When talking about architecture, it doesn't make much sense to talk about a window by itself. You have to talk about how the window will affect the people who live there--will it make the room brighter, or will it make it too bright? You have to talk about the building itself--if you put a window there, will it mean you have to take out a support beam?
Software is the exact same way. There are tradeoffs that have to be considered. It takes a lot of training, skill and experience to understand how these decisions will affect each other and the finished product.
Feature requests like "the key generation wizard should act like this" are, generally speaking, not all that useful to us. Maybe you think it should act that way--maybe we agree it would be nice if it acted that way--but we might know that it can't work that way. That leads us to dismissing your request on the grounds of "we can't do that", with a side of "and it's not a problem anyway, otherwise they would have said there was a problem."

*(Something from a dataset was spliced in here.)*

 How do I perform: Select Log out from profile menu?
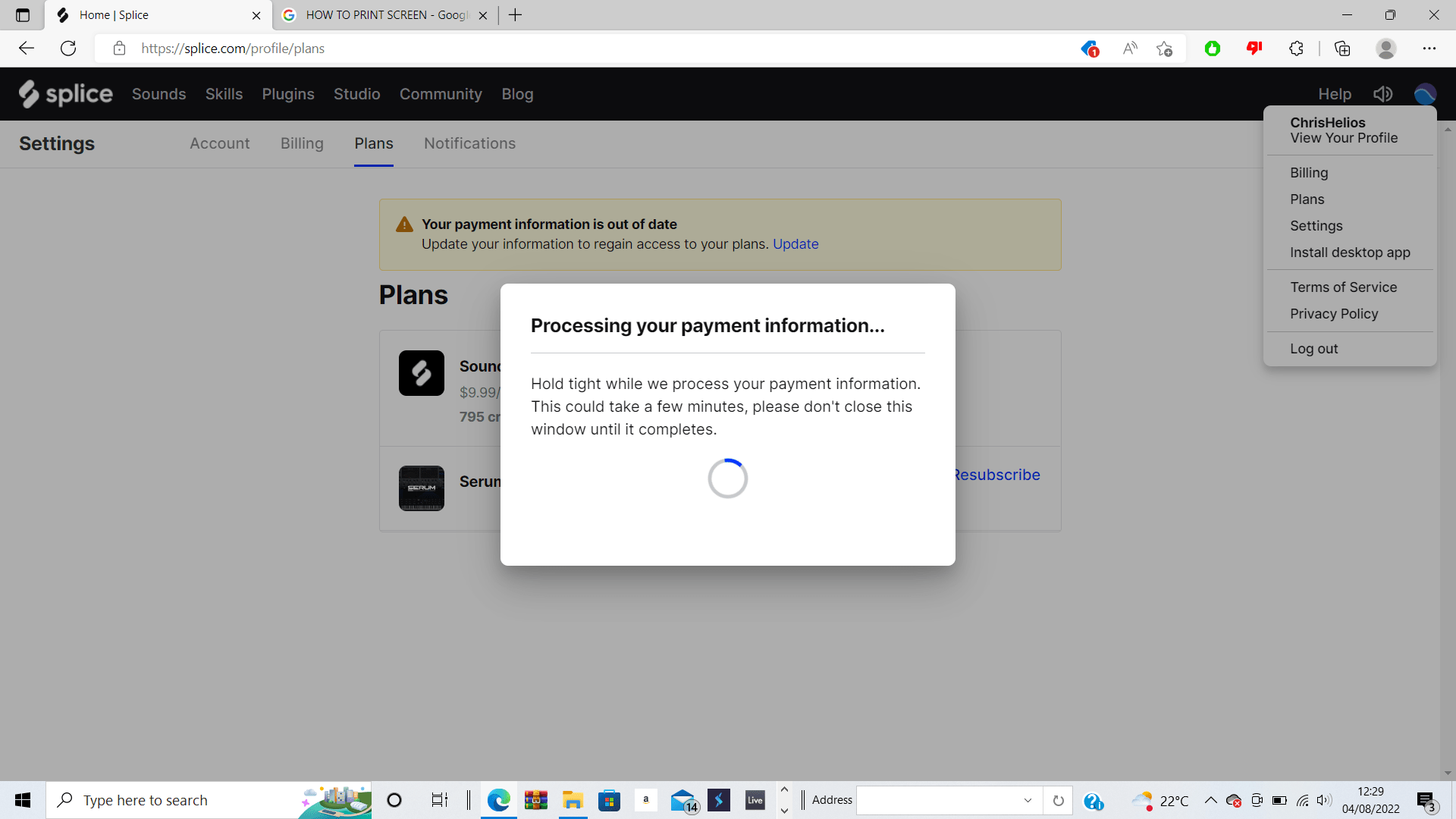tap(1313, 349)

But if you say "the key generation wizard always confuses me when I'm selecting a key size. It's confusing because ...", then suddenly we sit up and take notice. There's a problem! A user, a real user, is telling us there's a thing that needs to be fixed! Once you phrase things that way, the help staff will begin trying to help you find an interim solution, the UI staff will see if the problem can be fixed, the coding staff will put it in their work queue... things will get fixed that way, and maybe fixed a lot faster than you think.
Feature requests should tell us the problem you're having and what ultimate outcome you want. Let us worry about the hard stuff, like how to actually do it.